Maxeiner selbst ist Publizist, kein Wissenschaftler, doch in der Materie kennt er sich aus - und er versteht, diese zu vermitteln. Die ersten einhundert Seiten des Buches sind eine tour de force durch den Stand der Forschung. Der Leser erfährt manches über die Bedeutung der Meere für das globale Klima, den Einfluss kosmischer Strahlung auf die Temperaturschwankungen, die begrenzte Aussagekraft theoretischer Modelle und computerbasierter Prognosen.
Wer sich etwas intensiver mit der Klimamaterie beschäftigt, kommt so immer wieder zu der Erkenntnis: Nichts ist so klar, wie es auf den ersten Blick scheint oder behauptet wird. Schon eine vermeintlich ganz einfache Sache wie die Ermittlung der Globaltemperatur entpuppt sich als hoch kompliziertes Verfahren mit tausend Fragezeichen.
In der öffentlichen Wahrnehmung aber würden eben diese Fragezeichen immer mehr verschwinden. Darum geht es im zweiten Teil des Buches. Beispiel: Die so genannte Jahrtausendflut an der Elbe 2002, die tatsächlich alles andere war als das. Während Meteorologen der Universität Leipzig belegten, dass es sich bei der Flut keineswegs um ein singuläres Ereignis handelte, dass Elbe und Oder im Gegenteil in den vergangenen 150 Jahren milder geworden seien, stießen derlei Erkenntnisse, so Maxeiner, auf taube Ohren:
Diejenigen Wissenschaftler, die einen Zusammenhang zwischen Hochwasser und dem vom Menschen gemachten Klimawandel bezweifelten, wurden kaum gehört. Wer nicht jene Aussagen liefert, die der Erwartungshaltung der Medien entsprechen, wird totgeschwiegen. Viele Wissenschaftler hielten auch den Mund, weil sie sich nicht den Zorn der emotionalisierten Öffentlichkeit zuziehen wollten.
Denn mit der Angst der Öffentlichkeit lassen sich Geschäfte machen. 80 Milliarden Euro, so Maxeiner, seien seit Anfang der 1990er Jahre in die Klimaforschung investiert worden. Lautstarke Zweifel am Menschen gemachten Klimawandel würden Stellen und Fördermittel gefährden.
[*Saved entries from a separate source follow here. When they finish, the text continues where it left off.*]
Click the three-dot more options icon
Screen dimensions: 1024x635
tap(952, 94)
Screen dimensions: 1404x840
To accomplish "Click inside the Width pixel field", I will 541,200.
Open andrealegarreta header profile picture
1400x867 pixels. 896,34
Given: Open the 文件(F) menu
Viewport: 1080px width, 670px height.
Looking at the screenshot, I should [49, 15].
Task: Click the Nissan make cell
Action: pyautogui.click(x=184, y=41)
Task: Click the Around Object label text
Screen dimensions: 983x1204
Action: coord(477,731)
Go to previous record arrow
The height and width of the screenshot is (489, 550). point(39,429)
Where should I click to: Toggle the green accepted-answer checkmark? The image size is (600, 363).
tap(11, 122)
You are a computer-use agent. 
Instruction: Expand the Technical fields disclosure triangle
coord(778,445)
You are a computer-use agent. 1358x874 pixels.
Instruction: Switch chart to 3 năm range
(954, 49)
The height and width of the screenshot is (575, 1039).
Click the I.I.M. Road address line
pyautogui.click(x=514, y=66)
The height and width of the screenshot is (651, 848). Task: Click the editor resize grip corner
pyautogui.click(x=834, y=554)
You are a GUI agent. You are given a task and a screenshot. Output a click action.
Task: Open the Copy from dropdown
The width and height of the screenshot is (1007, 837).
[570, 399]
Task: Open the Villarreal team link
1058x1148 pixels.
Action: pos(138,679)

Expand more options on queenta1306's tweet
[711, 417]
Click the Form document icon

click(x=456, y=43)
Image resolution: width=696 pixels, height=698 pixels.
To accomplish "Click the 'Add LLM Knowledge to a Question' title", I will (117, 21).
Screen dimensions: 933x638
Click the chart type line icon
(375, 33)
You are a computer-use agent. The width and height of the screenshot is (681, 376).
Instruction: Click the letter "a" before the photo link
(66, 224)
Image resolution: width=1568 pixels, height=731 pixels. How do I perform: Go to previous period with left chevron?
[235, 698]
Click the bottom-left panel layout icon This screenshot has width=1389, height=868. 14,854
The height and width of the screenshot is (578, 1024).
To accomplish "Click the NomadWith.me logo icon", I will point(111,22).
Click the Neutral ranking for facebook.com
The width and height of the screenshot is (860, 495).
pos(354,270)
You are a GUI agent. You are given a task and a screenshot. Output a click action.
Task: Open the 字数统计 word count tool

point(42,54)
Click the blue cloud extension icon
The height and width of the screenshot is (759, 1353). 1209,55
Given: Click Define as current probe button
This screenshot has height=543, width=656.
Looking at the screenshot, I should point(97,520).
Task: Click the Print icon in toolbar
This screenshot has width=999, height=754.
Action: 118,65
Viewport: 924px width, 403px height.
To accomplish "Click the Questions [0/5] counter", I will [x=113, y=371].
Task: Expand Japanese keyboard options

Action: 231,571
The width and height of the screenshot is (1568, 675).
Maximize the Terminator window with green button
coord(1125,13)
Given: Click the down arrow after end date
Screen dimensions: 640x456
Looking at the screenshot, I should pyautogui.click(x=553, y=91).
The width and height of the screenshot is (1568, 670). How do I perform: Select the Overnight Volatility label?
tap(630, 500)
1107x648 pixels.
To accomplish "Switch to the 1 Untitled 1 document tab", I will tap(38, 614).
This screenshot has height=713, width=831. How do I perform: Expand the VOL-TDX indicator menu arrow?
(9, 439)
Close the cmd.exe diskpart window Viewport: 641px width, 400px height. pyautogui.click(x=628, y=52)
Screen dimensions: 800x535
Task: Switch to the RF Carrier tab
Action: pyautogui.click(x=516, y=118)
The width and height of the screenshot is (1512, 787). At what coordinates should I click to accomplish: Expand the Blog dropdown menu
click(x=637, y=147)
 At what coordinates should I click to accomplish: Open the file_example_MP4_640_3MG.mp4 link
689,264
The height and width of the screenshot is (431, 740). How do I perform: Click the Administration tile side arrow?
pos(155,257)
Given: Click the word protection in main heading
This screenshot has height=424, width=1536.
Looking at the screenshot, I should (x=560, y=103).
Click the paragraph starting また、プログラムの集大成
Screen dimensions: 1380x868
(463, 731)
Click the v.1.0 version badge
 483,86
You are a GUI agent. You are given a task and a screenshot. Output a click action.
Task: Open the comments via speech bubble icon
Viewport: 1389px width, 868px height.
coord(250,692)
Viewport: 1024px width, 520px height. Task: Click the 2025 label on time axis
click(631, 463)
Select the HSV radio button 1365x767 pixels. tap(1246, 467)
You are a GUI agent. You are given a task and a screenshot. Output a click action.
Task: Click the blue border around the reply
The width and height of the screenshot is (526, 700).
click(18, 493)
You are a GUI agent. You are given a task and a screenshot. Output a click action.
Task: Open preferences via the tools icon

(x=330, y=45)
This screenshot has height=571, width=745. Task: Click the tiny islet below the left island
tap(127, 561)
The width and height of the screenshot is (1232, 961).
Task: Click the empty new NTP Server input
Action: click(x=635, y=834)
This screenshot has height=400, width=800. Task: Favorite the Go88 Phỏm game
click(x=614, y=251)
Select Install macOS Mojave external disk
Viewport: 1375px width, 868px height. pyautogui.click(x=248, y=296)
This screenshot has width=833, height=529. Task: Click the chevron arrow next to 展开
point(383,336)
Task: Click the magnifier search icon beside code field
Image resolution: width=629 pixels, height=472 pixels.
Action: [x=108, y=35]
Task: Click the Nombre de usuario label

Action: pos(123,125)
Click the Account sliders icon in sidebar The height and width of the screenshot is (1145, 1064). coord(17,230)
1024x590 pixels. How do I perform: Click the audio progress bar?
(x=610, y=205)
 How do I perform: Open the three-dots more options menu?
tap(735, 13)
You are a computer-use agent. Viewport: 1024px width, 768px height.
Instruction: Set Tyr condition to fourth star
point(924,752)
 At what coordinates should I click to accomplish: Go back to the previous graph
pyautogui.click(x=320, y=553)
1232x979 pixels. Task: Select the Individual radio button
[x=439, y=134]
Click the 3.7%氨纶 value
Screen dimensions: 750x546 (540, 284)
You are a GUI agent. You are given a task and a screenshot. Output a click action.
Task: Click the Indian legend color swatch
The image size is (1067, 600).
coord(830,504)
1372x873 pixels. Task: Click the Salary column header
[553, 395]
Ähnliche Mechanismen seien in den Medien, vor allem aber unter Umweltorganisationen, Funktionären und Politikern zu beobachten:
Seit dem Ende des Kalten Krieges im Jahre 1989 mangelt es der Politik des Westens zusehends an einer mitreißenden Idee, gleichsam einer neuen Utopie. Und diese glaubt man jetzt offenbar gefunden zu haben. Der negativen Utopie der Klimakatastrophe soll mit einer gemeinsamen Anstrengung, nämlich dem Projekt der Weltrettung, begegnet werden ... Eine Politik, die nicht in der Lage ist, die Krankenkassenbeiträge zu stabilisieren, gibt nun vor, die Welttemperatur in 100 Jahren um zwei Grad regulieren zu können. Und das Schöne dabei: Man kann mit dem so genannten Klimaschutz alles rechtfertigen, jedes Verbot, jede Steuererhöhung ... Während die Menschen die Stabilisierung der Gesundheitskosten innerhalb einer Wahlperiode überprüfen können, ist eine Erfolgskontrolle beim Klimaschutz - wenn überhaupt - erst in 100 Jahren möglich. Eine beruhigende Aussicht für jeden Politiker, der wiedergewählt werden möchte.
Schade ist, dass sich Maxeiner mit der Rolle des Kritikers und Entschleierers begnügt. Einen Weg, den die Entscheidungsträger trotz aller mit dem Klimawandel verbundenen Unsicherheiten beschreiten sollten, lässt sich - wenn überhaupt - nur erahnen. Sei's drum. Hurra, wir retten die Welt! bietet viele interessante Ein- und Ansichten. Maxeiner legt den Finger in manche Wunder, wendet sich zudem an eine breite Leserschaft. Die Wissenschaft lebt von der Kontroverse. Die Politik und öffentliche Debatte, so möchte man hinzufügen, auch.
Marc-Christoph Wagner über Dirk Maxeiner: Hurra, wir retten die Welt! Wie Politik und Medien mit der Klimaforschung umspringen. Der Band ist im wjs-Verlag erschienen, 230 Seiten kosten Euro 19,90.